Just a man, ordinary and normal, your typical run of the mill. A cap in his hands and his feet dressed in boots, three days of scruff on his face. A small workshop, neat and pretty empty looking, with a jug of water and some stale crackers in the corner. The smell of sawdust and freshly shaved wood is unmistakeable. He works, this man, sometimes dawn to the dark hours of the night. Carving, chiseling, always sanding. He takes the plain and makes it beautiful, the simple he turns to intricate. Tables, rocking chairs, dressers with clawed feet, there is nothing those rough hands hands can’t make raw. Maybe it’s no wonder that this man’s deepest sleeps happen here some days in the afternoon, when the sun turns golden and its rays make the room’s sawdust float. He lays, flat on that floor, boots still on and cap in hand, spare wood as a pillow, and he takes that thick, still, undisturbed nap that wipes out all thoughts of the living for its duration. It makes sense, these sleeps, here. This is where he is most at peace. This is his every day restoration, his enactment of redemption.

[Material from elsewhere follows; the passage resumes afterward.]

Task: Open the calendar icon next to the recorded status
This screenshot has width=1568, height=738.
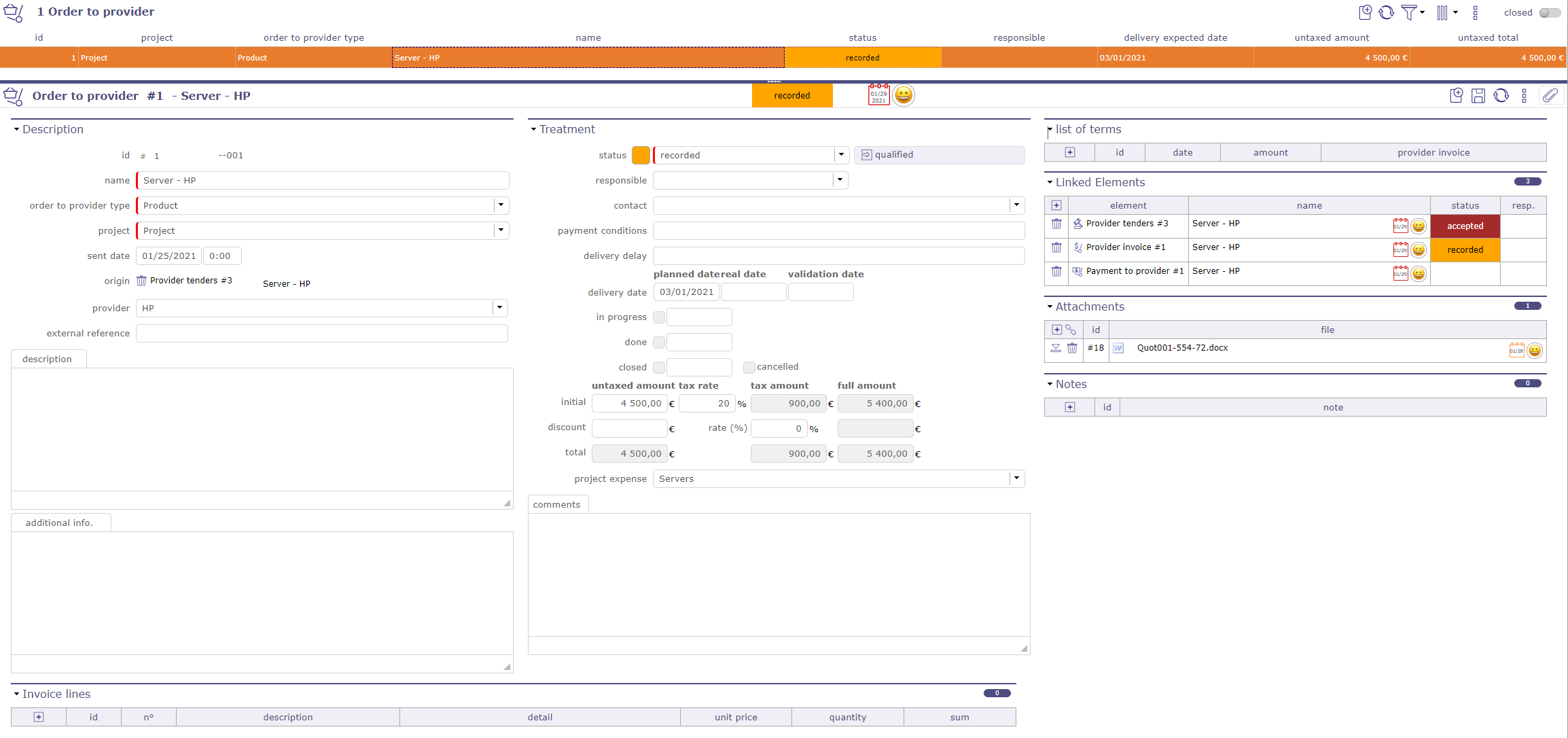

The garden is doing well this year, she notices as they plod. With a full grown woman and an eighth grown up child, there’s really no other way to move, but by plodding. She’s been admiring this little plot of land for weeks. Carrots, turning ripe and orange underneath, their leafy greens more confident on the surface. Sunflowers, now as tall as her shoulder, Jack’s bean stock to her little one. They’ve been working, hands in the earth, getting acquainted and learning it, and then caring for it. The land, it seems, gives back in return, as if in thanks for being treated so thoughtfully. The child is mesmerized by a flittering butterfly. She reaches out her little hands and to catch it on a flower, and then squeals in delight as it up and flies way. The woman smiles at this abundance of life, in the ground and in her kin, and she continues to reap both harvests. This, she thinks as she roots up those carrots, this is her work of redemption, of bringing forth life.
She puts on her gloves, the white latex stretching across her fingers. A quick look in the mirror, an adjustment of the hair net, making sure all her tools are out on the sterile table and in order. She holds this moment of stillness close to her, for about to burst through that door is a life wavering on the brink. They will rush that soul in and he’ll lay exposed on the table, and every second will gain the weight of a lifetime. They will stitch and repair, sew up and heal, do the messy work of making whole. She is nervous, yes, but also excited. She is at peace here; in this ward she belongs. The folding doors burst open and she begins to work, to restore the wounded body. This, this is her part in redemption.
If Christ came and Christ went, and if he’s coming again but the world’s still spinning, then I just can’t shake the thought that it’s spinning because it matters. That Christ is coming to restore the world, but maybe we’re here to take part in that- to sleep deeply and work joyfully because we are at peace, taking part in our work of redemption.